TEXTAUSSCHNITT —
Natürlich ist das Schikane. Zehn Kilometer Tempo 30 auf so einer Strecke. Wie Seestraße oben Wedding. Dort haben sie von Prenzlauer Berg Richtung Autobahn eine rote Welle programmiert, die in ihrem Grad der Schikanierung ihresgleichen sucht und Sie in den Wahnsinn treibt, weil es kein System gibt, nachdem Sie es schaffen, auch nur an einer der fünftausend Ampeln nicht zu stehen. Und ich weiß das. Ich habe alles durch. 70 km/h bis Osloer, dann 30 bis Müllerstraße, 40 km/h ab Bösebrücke, 50 ab Koloniestraße und 65 ab Markstraße, dann Müllerstraße auf 30 runter, keine Chance. Sie stehen. Es gibt kein System. Oder aber zahllose vorsätzlich programmierte Systeme an roter Welle, von denen jeden Tag ein neues ausgelost wird, so dass Sie gar keine Chance haben, das Idiotenampelsystem zu überlisten, sondern dort stehen wo Sie stehen und schmoren sollen: An der Ampel. Damit Sie anfangen, Fahrrad zu fahren.

AUFLISTUNG —
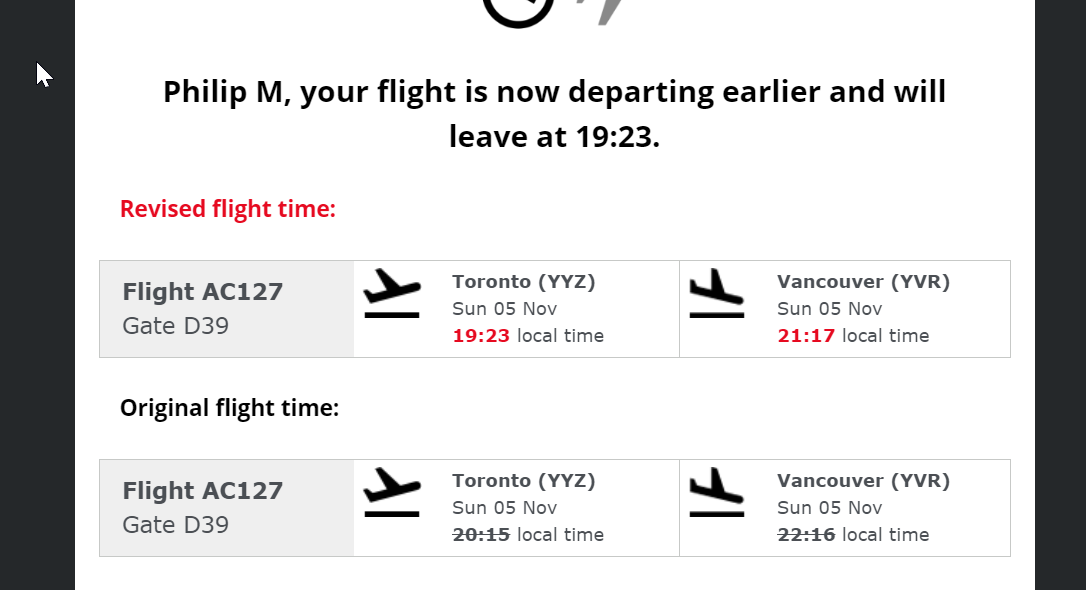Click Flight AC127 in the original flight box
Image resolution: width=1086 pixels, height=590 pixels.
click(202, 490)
* * *
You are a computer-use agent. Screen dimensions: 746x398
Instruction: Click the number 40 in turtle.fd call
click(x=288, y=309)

AUFGABE — Schreibe den Text über die rote Welle auf der Seestraße im Wedding nach seinem letzten Satz weiter.

ERWARTETE AUSGABE —
An die 30 km/h auf der Havelchaussee hält sich natürlich keine Sau. Das können Sie auch gar nicht. Die Willenskraft, im zweiten Gang in so einem Tempo schnurgeradeaus zu zuckeln, kann niemand aufbringen, außer vielleicht tibetanische Mönche. Eine halbmumifizierte Oma. Oder eine Prenzlmutter im fünfzehnten Chakrengrad nach Sri Chinmoy. Aber die fahren kein Auto.

Stattdessen passiert folgendes: Es findet sich ein Idiot, der mit 40 bis 50 km/h voraus fährt und eine Kolonne an drängelnden Autos hinter sich her zieht, deren Fahrer fast immer froh sind, dass sie nicht vorne sein müssen, weil wenn Berlin geschwindigkeitsblitzt, machen sie es hier und erwischt es nur den, der vorne fährt, die dahinter bremsen schnell ab und freuen sich einen Keks.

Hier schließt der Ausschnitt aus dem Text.